I would like to introduce a new Christmas tradition as an antidote to the NSA-friendly Elf on the Shelf:
The Hair on the Stair.
The Hair on the Stair (or “HotS” for short) is like the Elf in its seasonal wintry cheer, but without the ‘big brother’ punishment-and-reward vibe, without the capitalist drive for consumption and without the cleanliness.
The HotS doesn’t watch you. It doesn’t even know you’re there. It’s like the Dude or an angel: it abides. It floats silently from place to place while you’re sleeping or while you’re walking by. It can cushion your steps or hold your small change. And more HotS appear all the time — with no work!
Oh, hairy Holy Night. We just let Stella shed as she usually would and push her fur-leavings into little snowy mounds.
Kids! Who can forget the excitement of finding a gumdrop hidden beneath the dust bunnies, or a day-old red pepper slice or candy-cane crumb shining merrily from the mound of fur that pokes out from the side of the couch? Ah, the magic of Christmas!
I’ve even started on my own rejoinder to the C. Aebersold doggerel featured in her alarmingly popular book, “The Elf on the Shelf.” Here is what I have composed so far (based on a stanza found in that book):
“Here’s a critical precept to let your soul grow: / resist all the scout elves that say ‘we must know.’ / Forget bread and circus and gifts ’round your tree, / when you’re under surveillance you’re not really free.”

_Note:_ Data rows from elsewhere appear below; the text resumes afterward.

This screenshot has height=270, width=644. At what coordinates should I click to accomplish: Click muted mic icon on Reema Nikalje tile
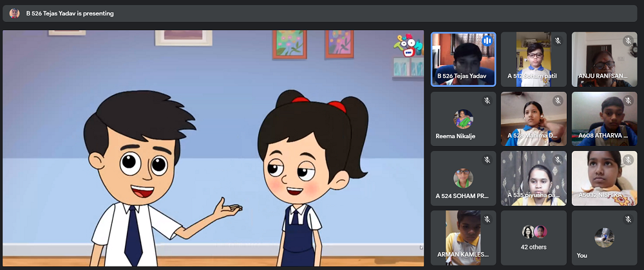tap(487, 101)
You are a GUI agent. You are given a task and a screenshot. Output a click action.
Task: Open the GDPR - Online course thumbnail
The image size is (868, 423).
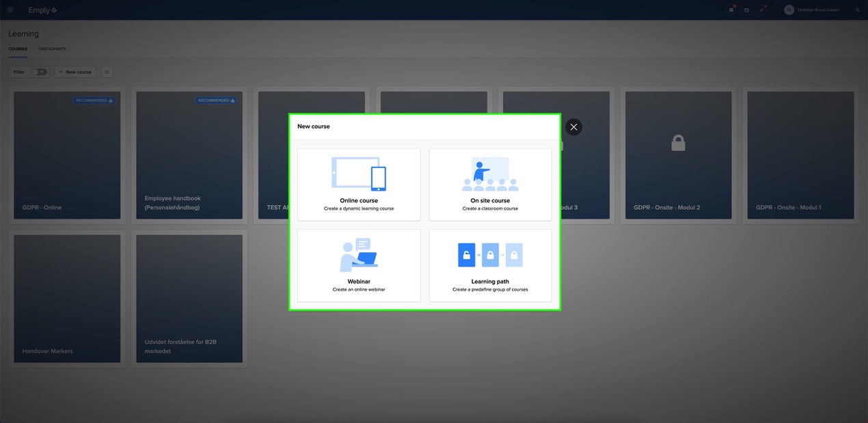click(66, 154)
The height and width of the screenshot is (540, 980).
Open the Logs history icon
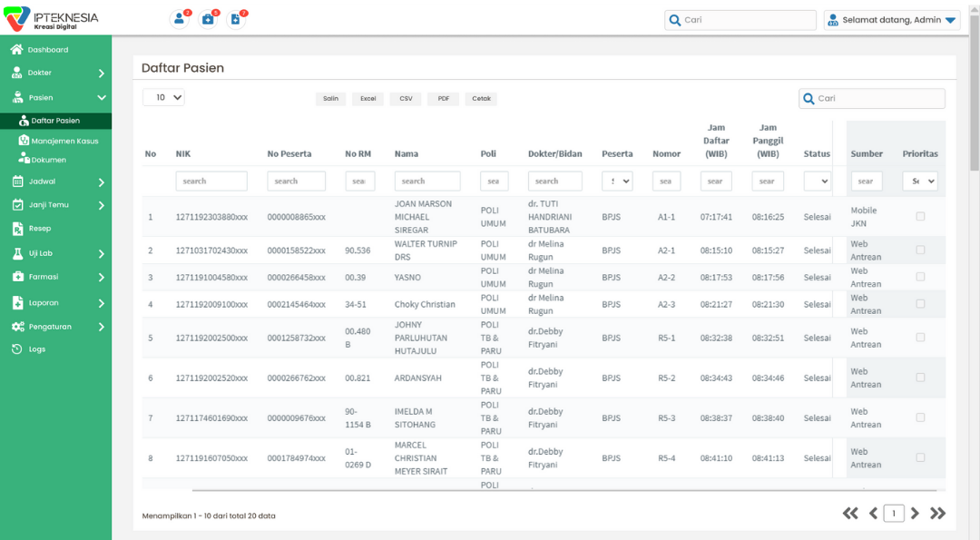pos(17,349)
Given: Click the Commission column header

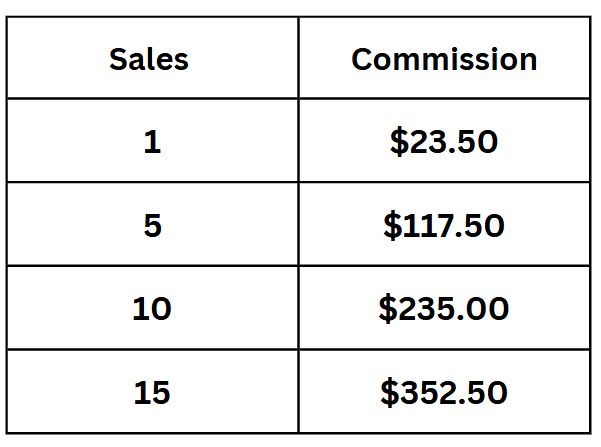Looking at the screenshot, I should (444, 59).
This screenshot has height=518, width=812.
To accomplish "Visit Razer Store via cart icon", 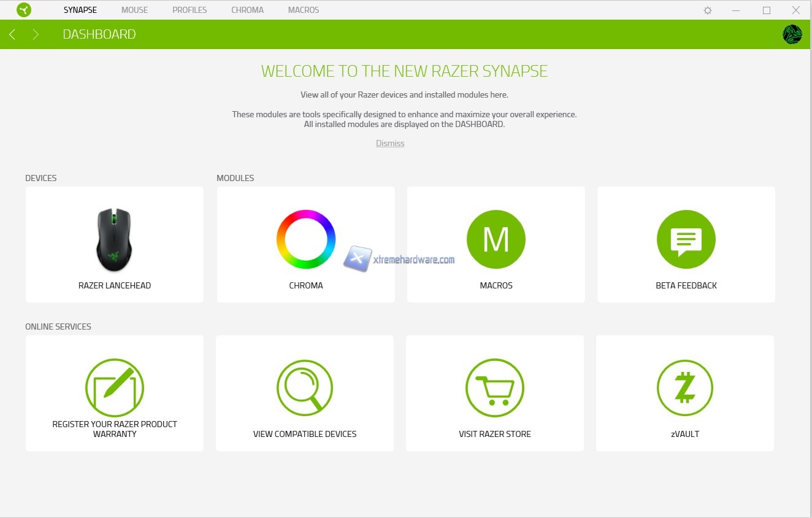I will point(494,388).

But maybe I’m getting carried away. I mean, there’s more to Christmas in Sevilla than just the HotS. There are lights up in the streets, there are Christmas markets and there are amusements that would be described in New York as “pop up” ice-skating rinks and fairs. And chestnut sellers everywhere, with carts featuring enameled pots on short metal chimneys, in which chestnuts (“castañas” in Spanish) are roasting. You can buy a paper cone of these for just a Euro or two, and once you crack open and peel off the blackened shells, the charred and salt-coated castaña innards are warm, crumbly and sort of tasty. Like the HotS, it’s really all about the experience.
This last week I missed some of the seasonal fun when I took a hastily-arranged trip to Riyadh to work on an investment transaction. One night the local investor took the whole team out to dinner in the Bujairy marketplace area, which I had never visited before. It was an unusual sight in Riyadh: an outdoor area — a park really — with paths winding among palm trees and restaurants on the perimeter and even a food truck and some lights strung up over a gravel patch with picnic tables. And there were lots of people — both men and women — walking around enjoying the cool night air. Part of the park is on a hillside and it looks out on another hill where there is an old fort and a mosque and some walls and houses that are being restored. That is the Ad’Diriyah heritage area, which is now a UNESCO world heritage site and supposedly where the Al Saud family is from.
The Bujairy park and the restaurants were so crowded that the traffic near the park was bumper to bumper, so after dinner we walked about a mile through old streets with trees, small shops and more people to get back to our car and driver. It was unusually atmospheric for Riyadh, and I took a few pictures.
Back in Sevilla the orange trees are full of fruit, and also we have our own modest Christmas tree up and lit. It looks very cheerful and cozy inside our house now, and smells like a fir, and everyone is excited. And of course outside it’s still sunny and in the 60s during the day, though it drops down into the 40s at night.
If you are reading this, there’s a good chance we are missing you now. I think we all feel further away during holidays. We wish everyone a Merry Christmas! May your New Year be bright and filled with joy, friends, family, music, art, adventure, peace, faith, hope and love.